■ TEXT EXTRACT
◆ ◆ ◆
Chic feat. Nile Rodgers – Forbidden Fruit, Dublin, June

A Party in a Bag, as constituted by Chic’s movable feast. Or, as the case may be, a party in a field. The inimitable Nile Rodgers and his travelling festivities arrived in Kilmainham armed with an unrivaled arsenal of party anthems; outgunning every other act on the bill. Each song, seemingly designed to magnify and prolong the summer sun, ensured that the mid evening set wasn’t just the highlight of the weekend, it was possibly the highlight of the summer. (SD)

Chromatics – The Village, Dublin, June

Chromatics don’t need a link with Refn’s movie ‘Drive’ to set them on a journey through the neon-sprawl-at-night, they ooze it from every pore regardless. What could be a glossy surface runs deep, all the words and synth atmospherics made flesh – Johnny Jewel with his clown tears and Ruth Radelet’s stoic narrator write the after-dark movie of your life, on the spot before you and it’s all you can do to remember to keep your jaw from falling open. (SR)
◆ ◆ ◆
■ DATASET CONTENT
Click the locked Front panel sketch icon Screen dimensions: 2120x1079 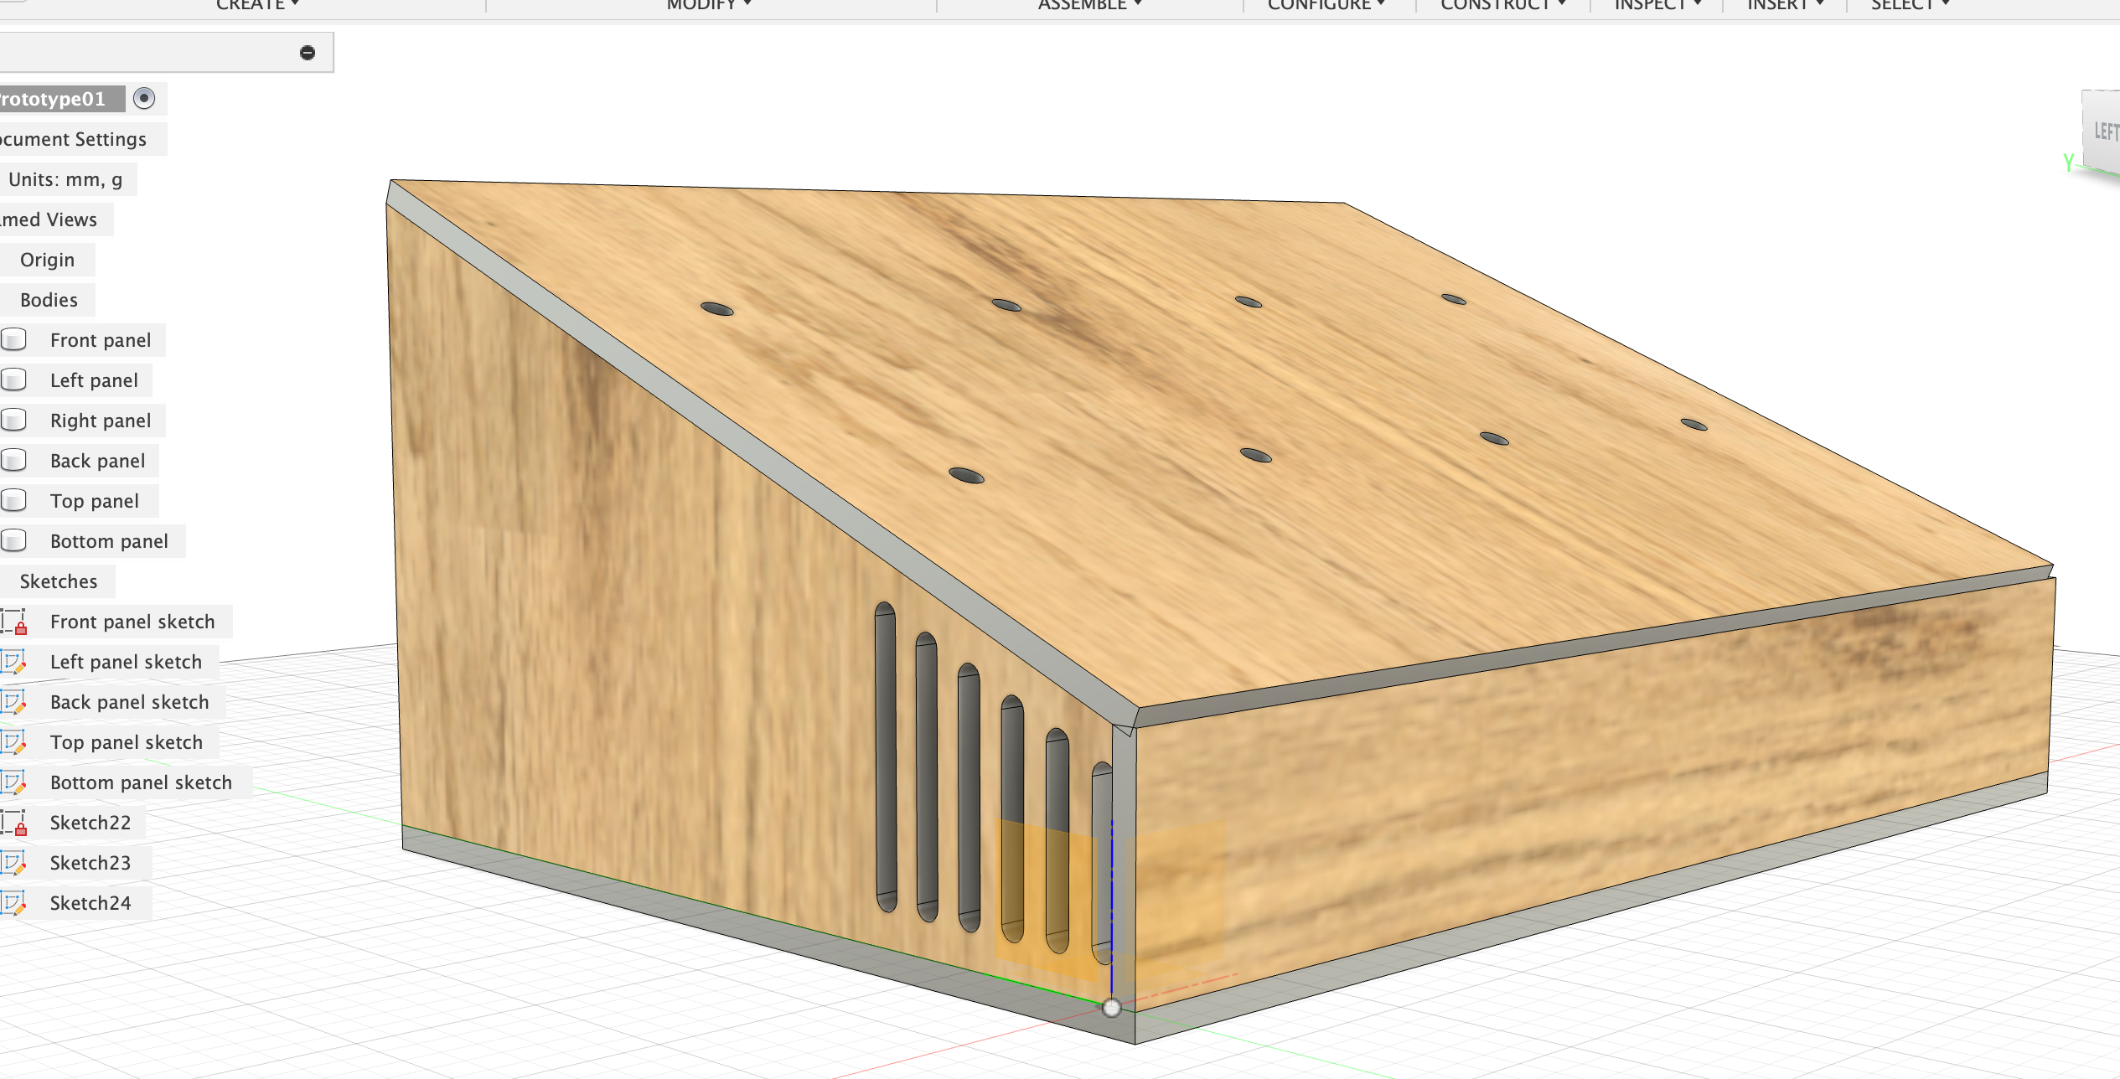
◆ ◆ ◆
■ REQUIRED ACTIONS
A) In the gig reviews, rewrite the passage starting with "Chromatics don’t need" and going on through "falling open. (SR)", changing "jaw" to "mouth".
B) According to the gig reviews, in what area of Dublin did Nile Rodgers and Chic perform?
C) Pick up the gig reviews where they end and write the next part.

■ ANSWER LIST
A)
Chromatics don’t need a link with Refn’s movie ‘Drive’ to set them on a journey through the neon-sprawl-at-night, they ooze it from every pore regardless. What could be a glossy surface runs deep, all the words and synth atmospherics made flesh – Johnny Jewel with his clown tears and Ruth Radelet’s stoic narrator write the after-dark movie of your life, on the spot before you and it’s all you can do to remember to keep your mouth from falling open. (SR)

B) Kilmainham

C)
Daughn Gibson – Whelans, Dublin, November

Only a handful of people caught Daughn Gibson’s first ever gig on these shores. Should justice be done and Gibson attain the level of success he deserves, that number may well increase via the selective memory process as the nation’s ne’er do wells stake a claim on being there. See Graham Mooney’s review here (SD)

David Byrne & St. Vincent – Electric Picnic, Stradbally, August

Encompassing back to back Talking Heads hits with more recent material from their collaborative album, David Byrne & St. Vincent’s performance had it all, including a spectacular brass band providing the backing music. (DD)

Dexys – Olympia Theatre, Dublin, May

Once again Kevin Rowland and Dexys brushed themselves down and produced magic in front of an Irish audience. For those who missed them at Electric Picnic in 2012 this was the chance not to be missed. For those who just went ahead and missed it, take this as a final warning; you have been served. (SD)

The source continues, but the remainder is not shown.